• **SOURCE INFORMATION**
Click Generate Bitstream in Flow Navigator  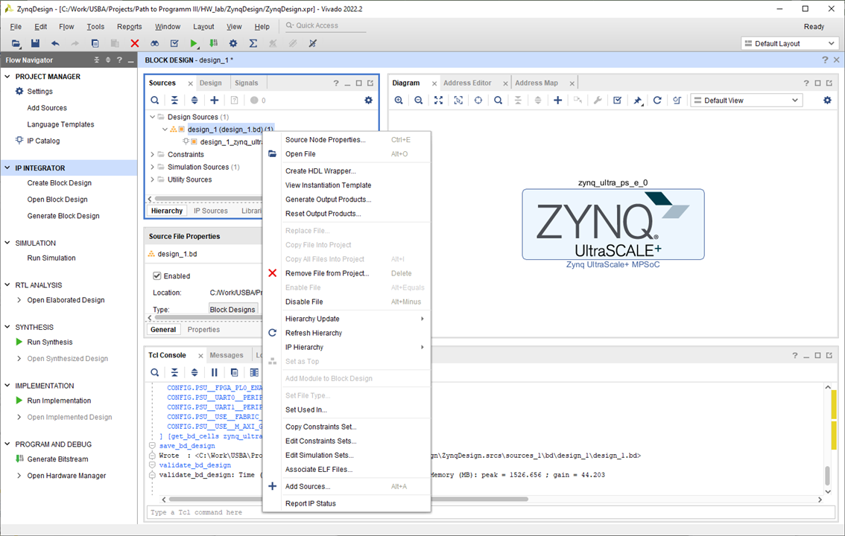(x=57, y=459)
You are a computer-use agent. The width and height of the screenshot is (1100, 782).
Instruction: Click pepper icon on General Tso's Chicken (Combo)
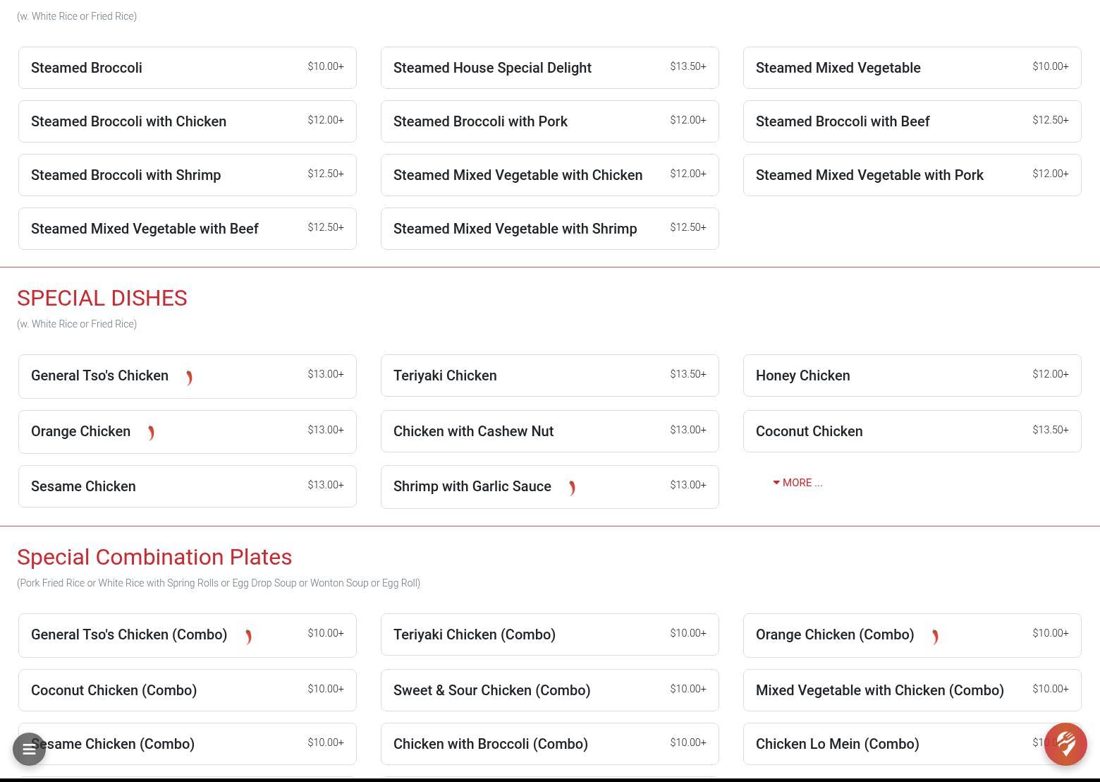tap(248, 637)
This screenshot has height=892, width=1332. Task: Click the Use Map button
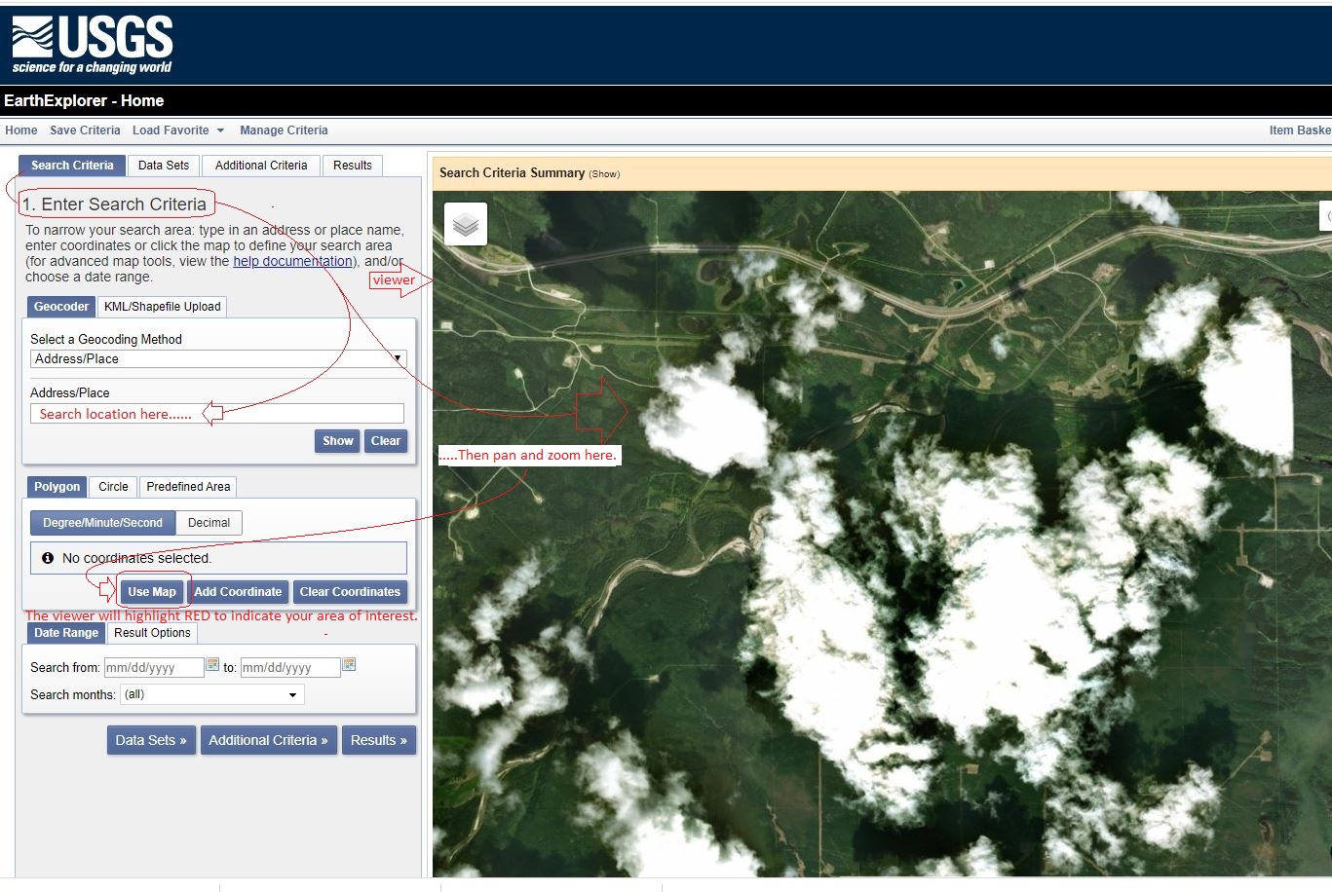coord(152,591)
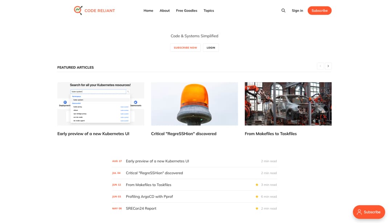Open the Free Goodies navigation item
This screenshot has width=392, height=223.
pyautogui.click(x=187, y=10)
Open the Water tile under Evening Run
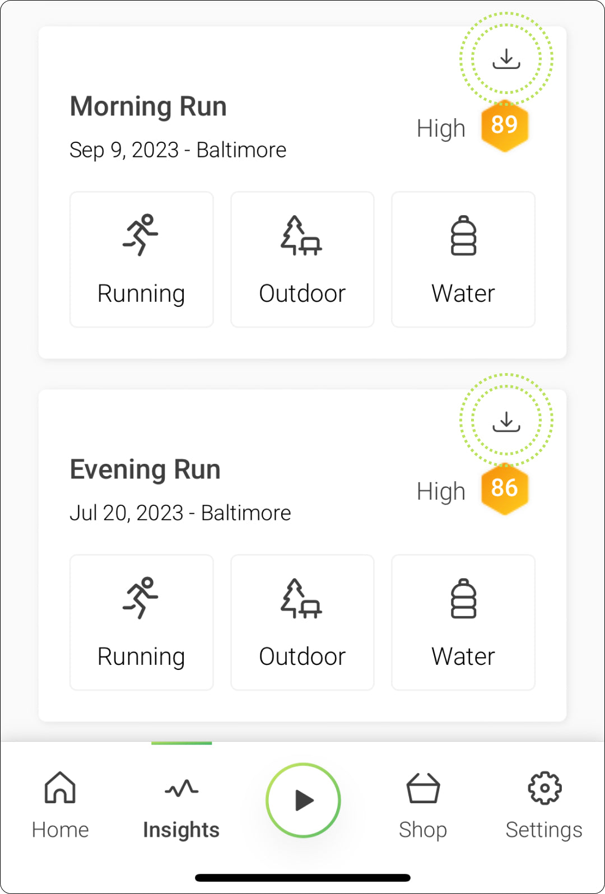This screenshot has width=605, height=894. 463,622
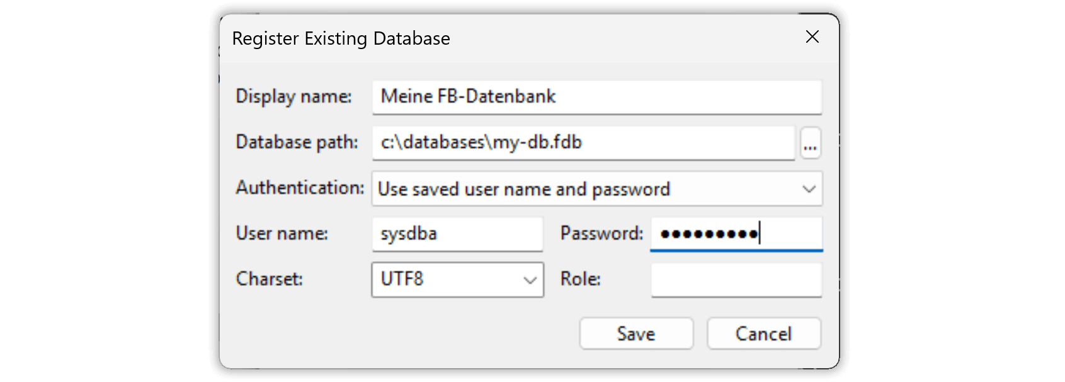Click the 'Role:' label
The width and height of the screenshot is (1065, 382).
580,279
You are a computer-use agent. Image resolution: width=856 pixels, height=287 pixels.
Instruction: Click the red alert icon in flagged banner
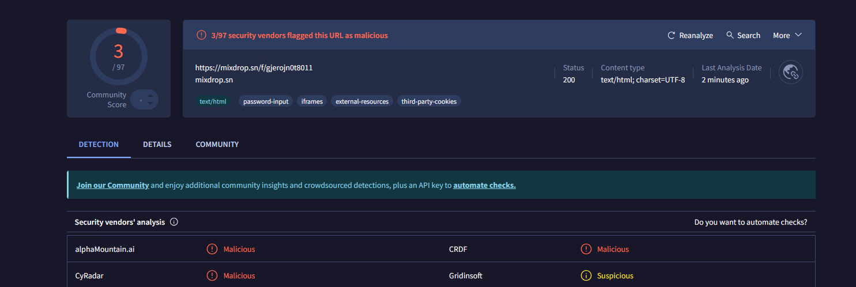201,35
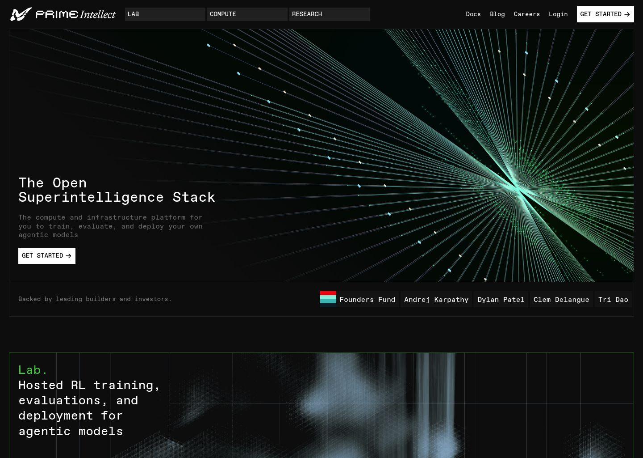This screenshot has width=643, height=458.
Task: Click the Open Superintelligence Stack headline
Action: tap(117, 190)
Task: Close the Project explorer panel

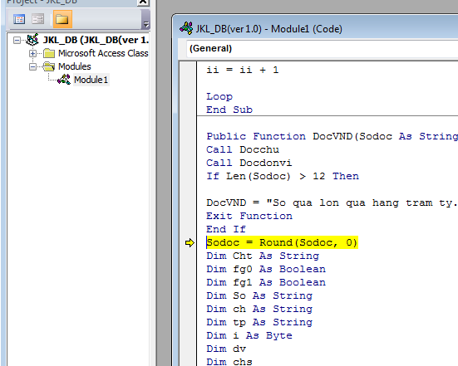Action: click(143, 2)
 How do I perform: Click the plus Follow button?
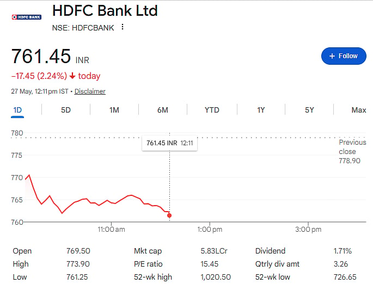[344, 56]
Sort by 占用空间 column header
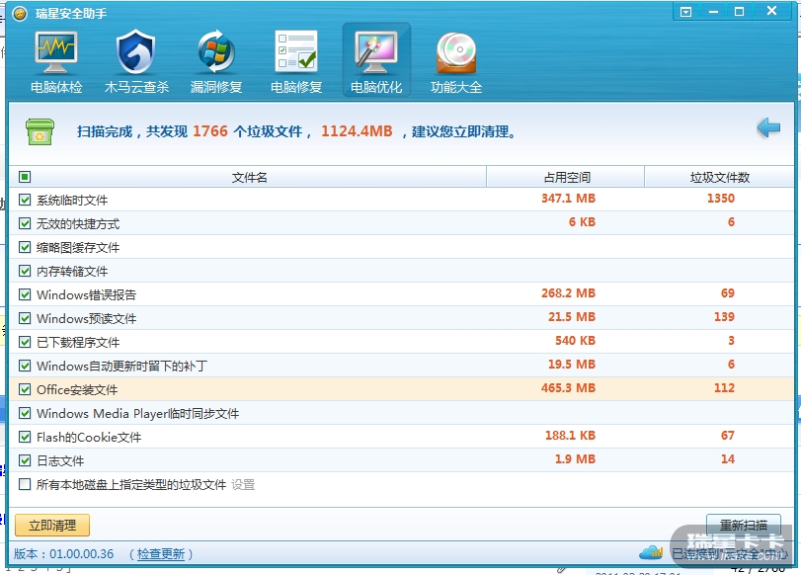801x575 pixels. (566, 178)
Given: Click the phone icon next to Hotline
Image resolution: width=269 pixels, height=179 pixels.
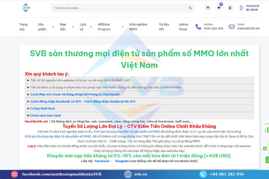Looking at the screenshot, I should [198, 27].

• **EXERCISE AIM**
Starting with the line that contains "Task: Close the Project explorer panel" and finishing with the line that contains "Given: Click the phone icon next to Hotline", reproduce every line of the material above exactly, but not the pictures.

• **OUTPUT OF THE EXERCISE**
Task: Close the Project explorer panel

Action: click(143, 2)
 How do I perform: Click the plus Follow button?
[344, 56]
Sort by 占用空间 column header
801x575 pixels. (566, 178)
Given: Click the phone icon next to Hotline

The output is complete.